**EXERCISE**
Copy each of the rows below word for word, leaving out the pictures.

**RECORD EXCERPTS**

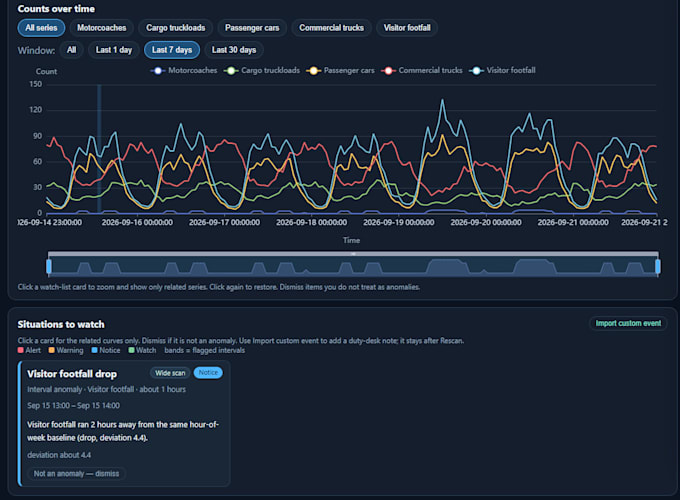Toggle Visitor footfall legend icon
Image resolution: width=680 pixels, height=500 pixels.
click(476, 71)
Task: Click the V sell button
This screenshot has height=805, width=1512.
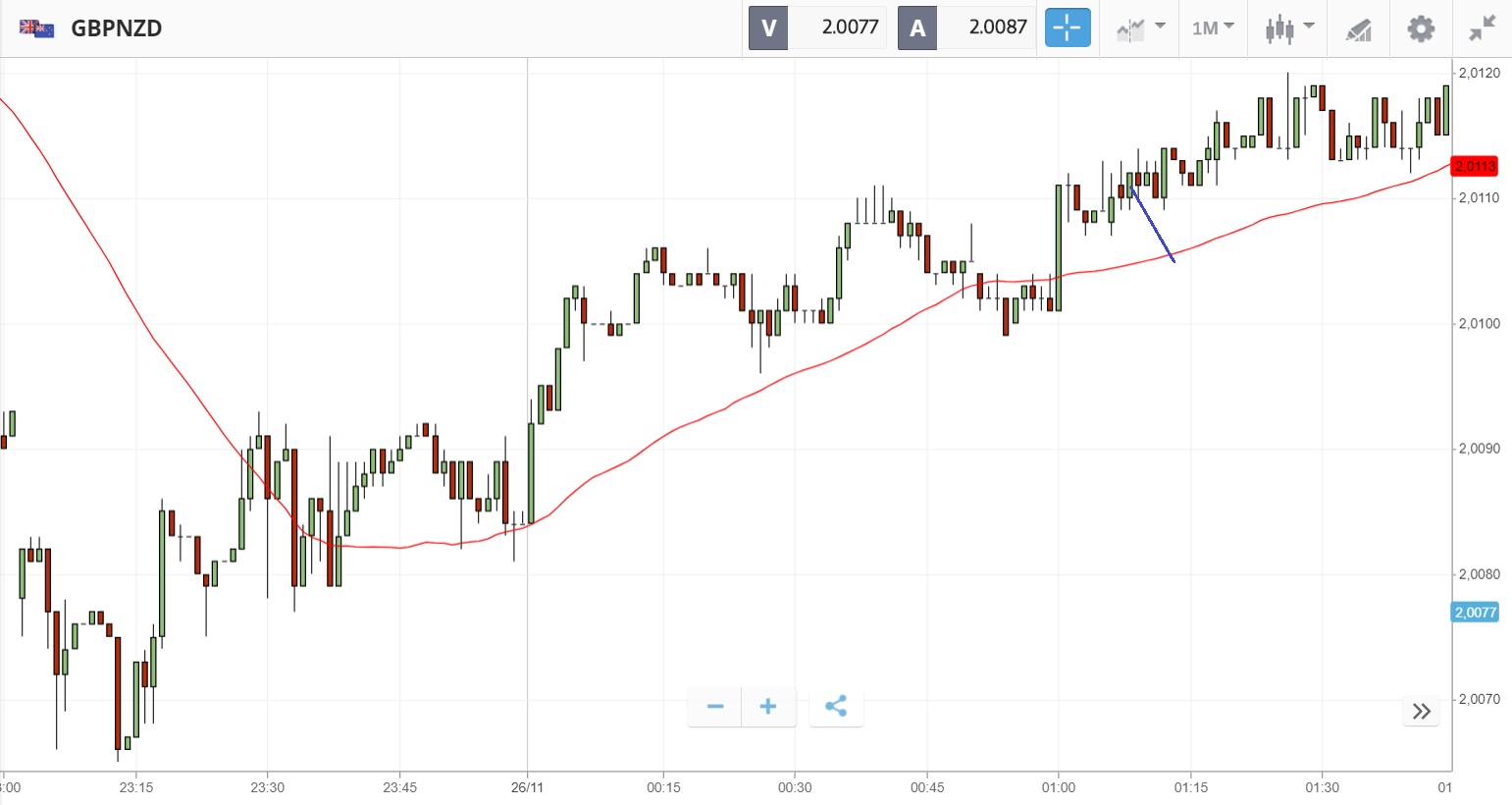Action: click(x=768, y=27)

**SOLUTION TO THE PROBLEM**
Toggle Visitor footfall legend icon
Image resolution: width=680 pixels, height=500 pixels.
click(476, 71)
Task: Click the V sell button
This screenshot has height=805, width=1512.
Action: click(x=768, y=27)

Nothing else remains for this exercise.